====== DOCUMENT EXCERPT
In the wake of Dobbs, pro-abortionists will leave no stone unturned to use – as they did before Roe – the most extreme cases, (like the 10-year-old Ohio girl who went to Indiana for an abortion) to tar the latest Supreme Court decision as “extremist,” while attempting to codify truly extremist abortion policy into law.
Today, as was true before Roe (1973), the vast majority of abortions – conservatively, at least 96 percent – are performed for social, economic, and other non-medical reasons.
Back then, that motivation was called “convenience,” a term clearly politically incorrect in contemporary discourse. Calling abortion “reproductive health care” now is how abortion advocates seek to disguise the reality: by redefining “health” in ever more elastic and innovative ways.
We need to be clear about pro-abortion extremism. While pro-abortionists will cite hard cases, their goal is not to debate them but to exclude any consideration of motivation from the abortion decision, a move necessary to shield the 96 percent-plus of abortions chosen that have nothing to do with rape, incest, or medical necessity.
Like the “no-fault divorce” movement, pro-abortionists aim to exclude any consideration of cause or reason for the “choice.” These are moral positions disguised under seemingly neutral legal terminology. What they really mean is that no marriage should ever be immune from dissolution, no pregnancy from termination.
This is wholly in keeping with a morally relativistic viewpoint that refuses to examine causes, but wants only to deal with consequences. Pre-teens should not be stopped from having sex; they should be issued condoms. If they get pregnant, they obviously should have abortions.
============
====== SUPPLIED MATERIAL
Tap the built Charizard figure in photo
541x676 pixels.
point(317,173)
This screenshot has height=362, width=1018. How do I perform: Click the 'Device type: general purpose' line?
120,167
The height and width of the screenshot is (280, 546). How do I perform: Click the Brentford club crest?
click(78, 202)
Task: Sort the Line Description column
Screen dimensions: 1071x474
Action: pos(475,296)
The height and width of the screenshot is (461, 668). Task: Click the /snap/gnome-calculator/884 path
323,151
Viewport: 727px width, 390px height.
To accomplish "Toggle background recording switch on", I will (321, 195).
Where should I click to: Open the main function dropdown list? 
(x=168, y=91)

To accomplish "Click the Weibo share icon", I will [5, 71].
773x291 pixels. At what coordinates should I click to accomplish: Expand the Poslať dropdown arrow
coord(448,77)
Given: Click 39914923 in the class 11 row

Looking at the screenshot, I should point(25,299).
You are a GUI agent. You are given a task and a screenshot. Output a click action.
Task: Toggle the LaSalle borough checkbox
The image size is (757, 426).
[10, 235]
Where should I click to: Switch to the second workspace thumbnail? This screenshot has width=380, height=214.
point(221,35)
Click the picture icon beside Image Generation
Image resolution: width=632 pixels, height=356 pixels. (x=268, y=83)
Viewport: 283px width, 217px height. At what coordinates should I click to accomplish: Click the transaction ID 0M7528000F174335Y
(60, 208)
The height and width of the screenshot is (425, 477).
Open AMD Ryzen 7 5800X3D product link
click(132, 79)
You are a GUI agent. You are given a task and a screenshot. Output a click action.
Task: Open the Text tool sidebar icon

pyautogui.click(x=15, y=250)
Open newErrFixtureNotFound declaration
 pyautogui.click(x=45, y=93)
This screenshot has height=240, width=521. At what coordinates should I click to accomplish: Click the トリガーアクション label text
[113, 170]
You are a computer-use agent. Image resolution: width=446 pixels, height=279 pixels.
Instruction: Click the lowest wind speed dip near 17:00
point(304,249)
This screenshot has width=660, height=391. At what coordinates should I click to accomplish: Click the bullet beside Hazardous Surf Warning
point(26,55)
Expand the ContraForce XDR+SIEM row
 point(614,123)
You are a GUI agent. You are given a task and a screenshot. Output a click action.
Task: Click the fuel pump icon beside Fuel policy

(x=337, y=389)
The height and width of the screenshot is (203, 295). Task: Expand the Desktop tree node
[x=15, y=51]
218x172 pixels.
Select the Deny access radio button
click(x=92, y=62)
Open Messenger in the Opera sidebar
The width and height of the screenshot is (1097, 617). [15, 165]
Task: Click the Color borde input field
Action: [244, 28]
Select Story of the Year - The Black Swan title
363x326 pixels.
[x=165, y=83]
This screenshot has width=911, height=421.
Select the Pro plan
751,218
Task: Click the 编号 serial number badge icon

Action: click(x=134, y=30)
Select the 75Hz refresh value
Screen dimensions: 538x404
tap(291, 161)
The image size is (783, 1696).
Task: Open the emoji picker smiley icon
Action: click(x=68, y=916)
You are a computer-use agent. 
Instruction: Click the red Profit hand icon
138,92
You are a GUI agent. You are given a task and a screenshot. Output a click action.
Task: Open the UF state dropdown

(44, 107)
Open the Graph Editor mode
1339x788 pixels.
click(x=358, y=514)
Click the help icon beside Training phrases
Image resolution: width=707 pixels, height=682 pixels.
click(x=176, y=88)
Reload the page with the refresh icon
============
* EXERCISE
Continue the essay on abortion policy after Dobbs, beginning right after its final sentence.

* EXERCISE RESPONSE
And if parents get in the way, well, America’s public schools should assimilate these “children” to the mores of “liberal democracy,” not their parents’ “outdated” views. After all, “children have rights!”
A full-on, frontal assault on this widespread propaganda is likely to be ineffective, largely because our culture has traded reasoned discourse for gripping soundbites, an exchange that benefits politicians even as it impoverishes political discourse.
So, I suggest an “incremental” approach, not because the rights of the unborn only deserve partial protection, but because the cultural corruption that has metastasized in the half-century-long culture of death following Roe will require baby steps to walk back. But as with every major turn in the moral life, everything starts with small steps.
Parents currently filling in school forms must sign multiple waivers to allow medication to be given to a child by a school during school hours.
Yet among Roe’s bastard jurisprudential offspring was Planned Parenthood v. Danforth, which launched a long line of federal and state court decisions limiting a parent’s right to consent or even to know if an underage daughter seeks an abortion – via a “judicial bypass” provision, because a judge, unlike father, always knows best.
Those seeking to “codify Roe” admit their proposals continue this curtailing of parental rights. And their “codifications” of Roe don’t just allow children to get everyday drugs like aspirin at school. They effectively exclude parents from a minor daughter’s abortion (though the parents, not a federal judge or a Congressperson, will have to care for the girl if something goes wrong).
Even in the states that have “codified” abortion – places like New Jersey or New York – local right-to-life groups should consider reopening those debates using parental rights as a wedge.
The same might be tried in places like Alaska where state supreme courts have belatedly discovered “abortion rights” in state constitutions. Or a place like Virginia, where there seem to be possibilities for moving beyond the old status quo and into the new moment post-Dobbs.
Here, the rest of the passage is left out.